(Beginning of DATA FOR THIS TASK)
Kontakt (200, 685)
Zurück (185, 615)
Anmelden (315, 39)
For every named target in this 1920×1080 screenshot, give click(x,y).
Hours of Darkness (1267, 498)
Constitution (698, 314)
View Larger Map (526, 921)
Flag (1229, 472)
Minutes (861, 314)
(End of DATA FOR THIS TASK)
# [INSTRUCTIONS FOR THE TASK]
Set down the entries again exactly as they are.

# [SOLUTION FOR THIS TASK]
Kontakt (200, 685)
Zurück (185, 615)
Anmelden (315, 39)
For every named target in this 1920×1080 screenshot, give click(x,y).
Hours of Darkness (1267, 498)
Constitution (698, 314)
View Larger Map (526, 921)
Flag (1229, 472)
Minutes (861, 314)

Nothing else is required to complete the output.